Efficient Fe/CuFeO2/rGO nanocomposite catalyst for electro-Fenton degradation of organic pollutant: Preparation, characterization and optimization

The nanocomposite of zero-valent iron and delafossite CuFeO2 supported on reduced graphene oxide was synthesized for the first time to evaluate its performance as the heterogeneous catalyst toward electro-Fenton (EF) removal of catechol. X-ray diffraction, Fourier transform-infrared, scanning electron microscopy and Brunauer-Emmett-Teller (BET) were used to characterize the nanocomposite. It was found that the rhombohedral structure of CuFeO2 remained stable during the nanocomposite preparation.
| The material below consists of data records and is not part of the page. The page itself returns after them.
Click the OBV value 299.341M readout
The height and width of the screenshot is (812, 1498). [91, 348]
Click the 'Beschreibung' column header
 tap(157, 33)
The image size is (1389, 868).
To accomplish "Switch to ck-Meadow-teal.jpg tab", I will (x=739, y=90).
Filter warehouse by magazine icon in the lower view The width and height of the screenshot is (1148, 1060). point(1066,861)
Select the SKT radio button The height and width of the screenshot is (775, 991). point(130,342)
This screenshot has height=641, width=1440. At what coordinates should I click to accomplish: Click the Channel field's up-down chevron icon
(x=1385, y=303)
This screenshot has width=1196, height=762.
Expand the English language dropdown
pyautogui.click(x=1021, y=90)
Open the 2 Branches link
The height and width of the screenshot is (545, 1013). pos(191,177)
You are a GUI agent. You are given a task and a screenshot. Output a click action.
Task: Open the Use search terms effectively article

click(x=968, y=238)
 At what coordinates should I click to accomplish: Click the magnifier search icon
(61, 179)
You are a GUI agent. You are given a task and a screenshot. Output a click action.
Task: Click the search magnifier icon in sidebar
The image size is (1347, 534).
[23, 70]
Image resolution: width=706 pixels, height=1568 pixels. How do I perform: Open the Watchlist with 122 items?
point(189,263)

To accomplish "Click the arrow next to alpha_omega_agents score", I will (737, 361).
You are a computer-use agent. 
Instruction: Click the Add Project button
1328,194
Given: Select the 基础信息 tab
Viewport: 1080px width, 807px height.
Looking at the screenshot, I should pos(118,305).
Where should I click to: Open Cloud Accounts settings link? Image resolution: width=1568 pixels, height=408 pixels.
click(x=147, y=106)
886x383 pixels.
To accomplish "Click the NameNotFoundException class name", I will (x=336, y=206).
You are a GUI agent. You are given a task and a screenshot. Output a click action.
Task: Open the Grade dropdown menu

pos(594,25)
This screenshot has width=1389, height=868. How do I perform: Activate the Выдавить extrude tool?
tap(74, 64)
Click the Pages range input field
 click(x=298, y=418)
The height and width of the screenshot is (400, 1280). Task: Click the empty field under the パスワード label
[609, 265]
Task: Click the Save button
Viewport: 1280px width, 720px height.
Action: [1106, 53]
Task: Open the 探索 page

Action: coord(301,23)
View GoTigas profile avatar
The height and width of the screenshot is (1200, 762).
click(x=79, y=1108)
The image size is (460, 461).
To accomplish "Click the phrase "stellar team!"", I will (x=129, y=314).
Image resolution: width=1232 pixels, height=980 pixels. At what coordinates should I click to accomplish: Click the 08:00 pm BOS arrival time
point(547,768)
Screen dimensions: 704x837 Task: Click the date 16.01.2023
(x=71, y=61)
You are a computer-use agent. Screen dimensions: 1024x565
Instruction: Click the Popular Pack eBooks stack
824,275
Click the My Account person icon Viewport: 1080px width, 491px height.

The BET surface area of the nanocomposite increased about 102 times in comparison with bare CuFeO2. The influence of the operating parameters was investigated. The optimum operating conditions were pH 3, Fe/CuFeO2/rGO: 1 g/l; catechol: 7.5 x 10(-4) mol/l; and I: 150 mA, which led to 99% and 78.4% catechol and chemical oxygen demand removal in 120 min, respectively. The stability of the catalyst by leaching measurements was studied. Only 2% and 3.1% of iron and copper, respectively, was leached in the solution. The obtained results introduced Fe/CuFeO2/rGO as a stable and appropriate catalyst for removal of organic compounds by the EF process. It was inferred from the scavenger utilization that hydroxyl radical plays a major role in catechol elimination and EF reaction followed by the Haber-Weiss mechanism at optimum conditions. The gas chromatography-mass spectrometry analysis was performed to detect the intermediate products, and an acceptable degradation pathway was proposed. The EF degradation of catechol follows a pseudo-first-order kinetics model with a rate constant of 3.69 x 10(-2) min(-1) for the optimum operating conditions. The reusability of Fe/CuFeO2/rGO was investigated for six cycles, and the catalytic efficiency almost remained.